IT LOOKS like a catherine wheel in the sky, but its beauty may belie a lethal venom.

If Peter Tuthill's worst fears are right, it may one day blow Sydney's worries about interest rates, house prices and late-running trains clear off page one of the morning newspapers.

"If it happens," the University of Sydney astronomer said yesterday, "you would be lucky if there was a page one."

The spinning wheel is generated by two massive stars, 8000 light years away, circling each other every eight months. Gigantic clouds of gas streaming off the stars are being stretched by the stellar dance into a spiral, much as water spirals from a rotating garden sprinkler.
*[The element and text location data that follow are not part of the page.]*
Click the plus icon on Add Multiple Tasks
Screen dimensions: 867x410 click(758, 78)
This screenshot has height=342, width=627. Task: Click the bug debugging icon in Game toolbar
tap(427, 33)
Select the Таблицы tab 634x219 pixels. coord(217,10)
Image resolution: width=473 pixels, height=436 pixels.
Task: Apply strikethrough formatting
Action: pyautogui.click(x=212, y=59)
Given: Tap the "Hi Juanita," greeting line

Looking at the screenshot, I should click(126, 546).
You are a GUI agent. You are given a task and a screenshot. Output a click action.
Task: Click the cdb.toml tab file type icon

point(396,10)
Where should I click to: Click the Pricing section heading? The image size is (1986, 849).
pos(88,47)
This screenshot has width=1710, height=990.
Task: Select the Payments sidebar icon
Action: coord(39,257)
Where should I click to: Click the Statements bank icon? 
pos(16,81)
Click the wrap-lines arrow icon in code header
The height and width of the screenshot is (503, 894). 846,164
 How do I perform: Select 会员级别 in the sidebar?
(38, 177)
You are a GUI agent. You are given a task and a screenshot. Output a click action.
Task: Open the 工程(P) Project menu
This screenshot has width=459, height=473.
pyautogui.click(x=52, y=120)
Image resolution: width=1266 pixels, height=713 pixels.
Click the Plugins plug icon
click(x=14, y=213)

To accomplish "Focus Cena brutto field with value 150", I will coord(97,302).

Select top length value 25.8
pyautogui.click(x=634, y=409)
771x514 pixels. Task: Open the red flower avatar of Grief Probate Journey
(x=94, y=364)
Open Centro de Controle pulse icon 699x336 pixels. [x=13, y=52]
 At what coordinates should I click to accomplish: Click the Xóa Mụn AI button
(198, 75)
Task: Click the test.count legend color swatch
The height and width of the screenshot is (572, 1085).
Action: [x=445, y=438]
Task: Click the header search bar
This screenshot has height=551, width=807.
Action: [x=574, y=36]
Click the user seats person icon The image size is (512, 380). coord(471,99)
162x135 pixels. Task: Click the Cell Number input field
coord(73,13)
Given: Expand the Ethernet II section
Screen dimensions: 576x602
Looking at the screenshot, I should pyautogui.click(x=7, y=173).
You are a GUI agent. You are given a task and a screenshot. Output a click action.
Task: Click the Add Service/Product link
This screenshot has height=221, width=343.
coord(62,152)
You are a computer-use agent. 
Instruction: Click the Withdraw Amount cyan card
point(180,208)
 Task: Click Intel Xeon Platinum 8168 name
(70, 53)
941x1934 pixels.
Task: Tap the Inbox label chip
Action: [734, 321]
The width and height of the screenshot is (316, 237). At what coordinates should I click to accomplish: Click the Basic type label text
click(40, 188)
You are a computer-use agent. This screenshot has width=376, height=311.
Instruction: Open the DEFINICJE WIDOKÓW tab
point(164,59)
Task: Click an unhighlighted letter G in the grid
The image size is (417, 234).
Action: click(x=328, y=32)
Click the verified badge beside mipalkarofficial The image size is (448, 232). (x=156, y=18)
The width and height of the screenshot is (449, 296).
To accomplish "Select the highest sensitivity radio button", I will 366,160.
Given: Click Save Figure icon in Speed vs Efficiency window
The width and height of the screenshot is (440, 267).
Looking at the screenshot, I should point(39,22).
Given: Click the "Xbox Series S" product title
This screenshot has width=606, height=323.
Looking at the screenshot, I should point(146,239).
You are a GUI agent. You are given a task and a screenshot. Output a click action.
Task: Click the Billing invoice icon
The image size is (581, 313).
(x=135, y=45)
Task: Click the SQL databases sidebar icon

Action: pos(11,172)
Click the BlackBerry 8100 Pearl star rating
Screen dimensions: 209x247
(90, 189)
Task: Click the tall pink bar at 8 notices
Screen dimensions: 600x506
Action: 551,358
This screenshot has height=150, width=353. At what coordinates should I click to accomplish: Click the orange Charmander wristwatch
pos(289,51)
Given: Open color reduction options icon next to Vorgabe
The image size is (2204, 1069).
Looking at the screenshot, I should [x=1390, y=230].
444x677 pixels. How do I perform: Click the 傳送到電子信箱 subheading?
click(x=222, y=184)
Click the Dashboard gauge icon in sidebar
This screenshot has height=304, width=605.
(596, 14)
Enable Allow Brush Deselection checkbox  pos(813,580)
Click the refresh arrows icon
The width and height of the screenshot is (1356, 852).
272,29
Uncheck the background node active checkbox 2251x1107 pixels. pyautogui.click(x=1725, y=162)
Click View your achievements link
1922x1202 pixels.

Eight years ago Dr Tuthill's team, using Hawaii's huge Keck telescope, discovered that one of the objects is a highly unstable beast called a Wolf-Rayet star. They inevitably die in huge explosions that may sometimes produce deadly gamma ray bursts.

Now Dr Tuthill's team has made another discovery. Overlapping 11 time-lapse images of the 30 billion-kilometre-long gas spiral, they have concluded that Earth is almost directly above one pole of the doomed star, dubbed WR 104. When Wolf-Rayet stars explode, much of their energy is blasted from the poles.

"From our vantage point," said Dr Tuthill, "we are looking right down the gun barrel. That's what's got us worried."

In 2003 a University Of Kansas astrophysicist, Adrian Melott, said a cosmic gamma ray burst from an exploding star triggered a mass extinction of life 443 million years ago. Dr Tuthill said it was impossible to say when WR 104 would explode. "It could be tomorrow, or in 100,000 years [but] it will definitely blow up. It's a ticking bomb."

Although the star was a possible candidate for a burst of gamma rays, "there are a lot of uncertainties". And more work was needed to establish the exact path of any radiation blast.

Dr Tuthill, whose findings have been published in the Astrophysical Journal, advised the public to stick to worrying about more earthly matters. "You might be able to do something about the trains not running on time. You can protest. If [WR 104] is a gamma ray burster, we may be in some degree of trouble, but there is nothing we can do."